Les personnages croisés ici semblent sortir d’un temps devenu rare, celui des immeubles, celui de la concierge, toujours bien renseignée, qui énonce en spécialiste des faits divers mortels. Ce psittacisme funéraire est à la source de plusieurs scènes assez burlesques, puisque notre Madame Adelina n’intervient que pour annoncer le dernier décès : petit coup de théâtre qui se répète à l’envi, qui interrompt dans son parcours déjà encombré notre Monsieur Néant, toujours à côté de ses pompes et qui ne sait que dire.
Dans le choix de ce patronyme, lourd à porter, peut-on voir sans doute le monsieur « personne » de l’illustre Portugais, gagné par la volonté expresse de déroger à toute publicité et qui ne fit que changer de logement pour échapper à ses connaissances.
Néant traverse l’existence avec cette préhension difficile des codes, des usages, même des jeux de cartes ou de dés où, le moins qu’on puisse dire, il ne brille pas non plus. Aussi certains ne se privent pas de moquer ce personnage qui, décidément, trop lunaire pour eux, agace et fait rire.
En petits chapitres, voici des moments grandioses d’un petit bonhomme, mal né, à l’embonpoint qui le fragilise, à la quête de normalité dans un monde qui ne saisit guère les différences si ce n’est pour les pourfendre rageusement.
Pointons l’épisode hilarant de l’huissier qui déboule et qui ressort guilleret ! Pointons l’exclusion de notre antihéros de « l’association des hypersensibles chroniques » !
Et le désert de l’ultime page n’est pas que symbolique : un anonyme creuse le désert autour de lui. Que retiendra-t-on de sa vie parcellaire ? Rien sans doute. « Teorema » voyait un de ses protagonistes se dépouiller littéralement, quittant la gare de Milan. Le personnage de Néant n’en est pas loin.

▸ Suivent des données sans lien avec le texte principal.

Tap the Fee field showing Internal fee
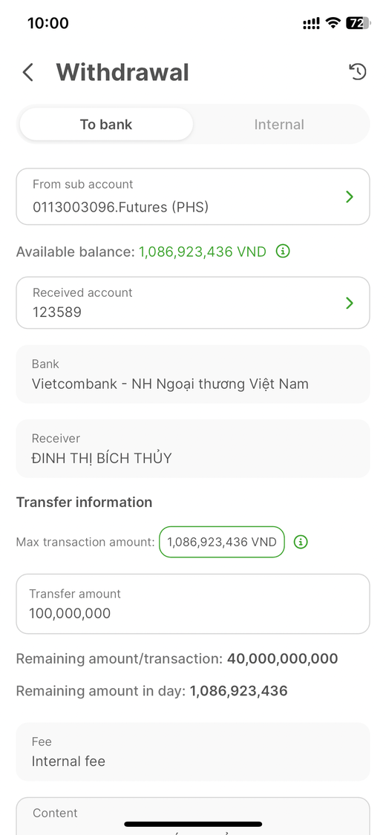The image size is (386, 835). (193, 752)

Moses réussit à donner vie, chaleur, épaisseur à un personnage qui pourrait rebuter tant ses qualités sont voilées, cachées par une inexistence notoire. Les tics, les hésitations, les codes semblent le noyer dans une indécision imparable.
Nourri de grands auteurs, Moses dévide un univers personnel. Cet amateur de Prague transmet ces ambiances surannées ou anachroniques qui font tout le prix des rues, quartiers non encore gagnés par la modernité. D’ailleurs, Monsieur Néant échappe à cette société-là par un de ses atouts, bien caché dans la texture de ses mots et de ses modes, de n’être que de son « temps », celui des souvenirs, de ses anciens, et cette temporalité est peut-être bien l’insigne talent d’un romancier qui offre à sa pauvre créature une liberté illimitée de n’être que lui-même, en dépit de tout, des attentes d’autrui, et pourquoi pas du lecteur.
L’économie de ce petit article m’empêche d’évoquer la complexité d’un roman, assez bref, riche de toute une réflexion sur les noms, l’étymologie, les loisirs, dont il faut souligner les qualités d’humeur et d’humour (beaucoup de séquences cocasses ou tragicomiques : l’épisode du téléférique bloqué, entre autres).
En chacun de nous sommeille sans doute un Néant quotidien, dans un monde déshumanisé, il nous rappelle à nous-même, pour éviter qu’on ne sombre dans le vrai « néant », celui des gens qu’on ignore, qu’on méprise, que l’argent écrase.
Rédiger tout un roman sur une personne jaugée par d’autres comme insignifiante relève d’une éthique qui nous fait plaisir.